Opioidergic, serotonergic, norepinephrine, and GABAergic pathways are shortly mentioned in this review. For decades, the analgesic function of morphine is known. Sleep deprivation is proved to decrease morphine’s action, meaning it increases pain perception by decreasing the affinity of opioid receptors. Sleep deprivation increases levels of serotonin, also leading to a possible increase of pain perception. Subsequently, sleep deprivation (almost always) leads to an increase in norepinephrine concentrations in the brain, similarly causing pain perception to increase in some parts of the brain. Lastly, interruption of sleep did show a change in GABA levels in some experiments but did not show one clear change in pain perception, as GABA is ubiquitous.

Conclusively, sleep deprivation leads to a higher pain perception according to the examined literature used in this review.
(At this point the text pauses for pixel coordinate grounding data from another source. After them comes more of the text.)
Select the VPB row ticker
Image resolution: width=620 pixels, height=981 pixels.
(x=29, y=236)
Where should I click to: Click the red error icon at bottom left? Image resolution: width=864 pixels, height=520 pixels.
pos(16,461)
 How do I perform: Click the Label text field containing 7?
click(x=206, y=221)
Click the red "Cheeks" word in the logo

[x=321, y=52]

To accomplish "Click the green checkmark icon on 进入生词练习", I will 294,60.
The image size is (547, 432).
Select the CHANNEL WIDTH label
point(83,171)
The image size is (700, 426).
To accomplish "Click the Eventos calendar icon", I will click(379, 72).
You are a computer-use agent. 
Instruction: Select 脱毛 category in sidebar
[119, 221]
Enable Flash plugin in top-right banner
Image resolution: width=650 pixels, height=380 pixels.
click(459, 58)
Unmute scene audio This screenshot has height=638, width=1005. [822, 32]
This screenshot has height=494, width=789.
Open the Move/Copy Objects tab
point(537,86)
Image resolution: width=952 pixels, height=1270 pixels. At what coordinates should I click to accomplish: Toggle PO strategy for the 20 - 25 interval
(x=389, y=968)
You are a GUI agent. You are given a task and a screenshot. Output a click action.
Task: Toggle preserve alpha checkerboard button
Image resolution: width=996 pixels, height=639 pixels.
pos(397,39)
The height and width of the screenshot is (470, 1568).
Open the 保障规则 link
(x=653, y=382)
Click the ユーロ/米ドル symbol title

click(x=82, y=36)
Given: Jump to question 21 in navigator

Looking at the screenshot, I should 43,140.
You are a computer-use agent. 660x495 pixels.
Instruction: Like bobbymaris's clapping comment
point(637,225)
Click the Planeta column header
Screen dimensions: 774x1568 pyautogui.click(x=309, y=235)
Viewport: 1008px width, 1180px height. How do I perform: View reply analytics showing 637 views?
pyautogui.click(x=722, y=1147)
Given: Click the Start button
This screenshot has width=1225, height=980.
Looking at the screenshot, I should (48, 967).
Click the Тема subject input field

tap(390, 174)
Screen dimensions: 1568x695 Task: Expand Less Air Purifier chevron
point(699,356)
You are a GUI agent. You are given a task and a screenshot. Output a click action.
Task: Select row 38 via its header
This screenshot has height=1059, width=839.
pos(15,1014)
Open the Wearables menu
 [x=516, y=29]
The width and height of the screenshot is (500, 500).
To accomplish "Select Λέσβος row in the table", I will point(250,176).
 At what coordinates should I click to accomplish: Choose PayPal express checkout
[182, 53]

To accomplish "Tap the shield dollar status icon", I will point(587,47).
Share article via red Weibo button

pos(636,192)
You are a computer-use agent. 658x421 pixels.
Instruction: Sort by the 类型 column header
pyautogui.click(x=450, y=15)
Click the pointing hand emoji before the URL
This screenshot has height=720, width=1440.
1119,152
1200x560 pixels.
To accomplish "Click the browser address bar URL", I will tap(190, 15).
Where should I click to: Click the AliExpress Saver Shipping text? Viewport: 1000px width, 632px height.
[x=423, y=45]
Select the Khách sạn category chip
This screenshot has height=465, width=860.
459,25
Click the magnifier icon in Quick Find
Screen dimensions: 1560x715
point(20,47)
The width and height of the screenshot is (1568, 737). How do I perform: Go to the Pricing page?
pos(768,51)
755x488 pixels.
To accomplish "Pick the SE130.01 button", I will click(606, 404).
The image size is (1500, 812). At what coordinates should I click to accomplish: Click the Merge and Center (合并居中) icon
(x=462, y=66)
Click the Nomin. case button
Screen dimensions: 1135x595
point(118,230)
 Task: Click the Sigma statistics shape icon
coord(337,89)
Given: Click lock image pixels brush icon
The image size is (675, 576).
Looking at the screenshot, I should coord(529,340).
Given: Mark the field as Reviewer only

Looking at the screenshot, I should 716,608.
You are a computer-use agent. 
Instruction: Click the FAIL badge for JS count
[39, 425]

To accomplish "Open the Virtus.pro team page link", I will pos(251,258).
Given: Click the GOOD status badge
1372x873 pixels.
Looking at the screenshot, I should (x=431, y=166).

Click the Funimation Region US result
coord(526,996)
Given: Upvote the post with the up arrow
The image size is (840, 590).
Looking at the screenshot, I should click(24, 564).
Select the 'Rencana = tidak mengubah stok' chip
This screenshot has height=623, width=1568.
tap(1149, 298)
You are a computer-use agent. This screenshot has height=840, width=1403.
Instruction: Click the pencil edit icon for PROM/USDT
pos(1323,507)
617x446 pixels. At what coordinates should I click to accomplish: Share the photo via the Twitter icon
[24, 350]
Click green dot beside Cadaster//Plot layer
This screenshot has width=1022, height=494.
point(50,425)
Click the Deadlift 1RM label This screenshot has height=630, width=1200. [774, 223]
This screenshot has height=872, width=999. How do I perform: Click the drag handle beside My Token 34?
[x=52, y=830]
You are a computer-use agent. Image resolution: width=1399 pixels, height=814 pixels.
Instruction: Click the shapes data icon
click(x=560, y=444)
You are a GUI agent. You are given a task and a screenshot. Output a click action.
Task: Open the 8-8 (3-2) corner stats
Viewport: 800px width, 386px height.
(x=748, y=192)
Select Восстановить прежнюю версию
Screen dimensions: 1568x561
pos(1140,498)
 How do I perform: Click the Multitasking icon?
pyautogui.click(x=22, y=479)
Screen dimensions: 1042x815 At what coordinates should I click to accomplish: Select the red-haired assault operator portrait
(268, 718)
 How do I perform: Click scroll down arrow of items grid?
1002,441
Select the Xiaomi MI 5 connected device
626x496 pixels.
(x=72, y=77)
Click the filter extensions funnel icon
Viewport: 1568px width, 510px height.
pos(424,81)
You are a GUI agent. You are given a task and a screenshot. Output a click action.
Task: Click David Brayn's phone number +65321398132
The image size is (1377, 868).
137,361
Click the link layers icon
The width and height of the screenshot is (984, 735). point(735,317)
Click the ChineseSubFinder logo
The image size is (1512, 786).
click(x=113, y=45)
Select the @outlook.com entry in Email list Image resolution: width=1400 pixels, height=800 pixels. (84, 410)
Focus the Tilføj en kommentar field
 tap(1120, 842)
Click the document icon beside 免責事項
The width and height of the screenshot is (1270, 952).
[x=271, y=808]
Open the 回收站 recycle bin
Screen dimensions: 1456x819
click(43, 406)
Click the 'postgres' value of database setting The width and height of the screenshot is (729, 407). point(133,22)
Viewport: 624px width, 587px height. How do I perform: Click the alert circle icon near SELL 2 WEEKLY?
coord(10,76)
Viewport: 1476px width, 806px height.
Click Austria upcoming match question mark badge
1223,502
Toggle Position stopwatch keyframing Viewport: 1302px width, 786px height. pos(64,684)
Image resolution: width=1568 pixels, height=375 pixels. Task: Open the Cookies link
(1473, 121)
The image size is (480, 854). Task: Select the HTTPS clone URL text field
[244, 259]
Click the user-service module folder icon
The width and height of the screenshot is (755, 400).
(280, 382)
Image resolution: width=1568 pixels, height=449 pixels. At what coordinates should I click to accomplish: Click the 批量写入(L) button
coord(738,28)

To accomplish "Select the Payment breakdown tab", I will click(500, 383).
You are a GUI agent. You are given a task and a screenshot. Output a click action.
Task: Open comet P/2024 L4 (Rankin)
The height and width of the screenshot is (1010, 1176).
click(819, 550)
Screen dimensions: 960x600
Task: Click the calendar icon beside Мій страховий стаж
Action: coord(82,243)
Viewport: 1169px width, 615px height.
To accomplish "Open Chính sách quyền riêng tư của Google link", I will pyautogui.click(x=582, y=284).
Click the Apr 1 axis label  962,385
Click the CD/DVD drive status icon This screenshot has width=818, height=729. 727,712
It is undeniable that pain is a very complicated system with several pathways that can be explained and that need to be considered when studying the relationship between sleep and pain. Like wisely, sleep is a complex phenomenon that up until now is not fully investigated. It is hard to focus on one aspect of pain at the time, as there are so many pathways and substances involved in the regulation of pain and sleep independently, but especially together.

It is crucial to get a better understanding of the relation between sleep and pain, so patients dealing with sleep disruption caused by chronic pain (or the other way around) might be able to manage their disease.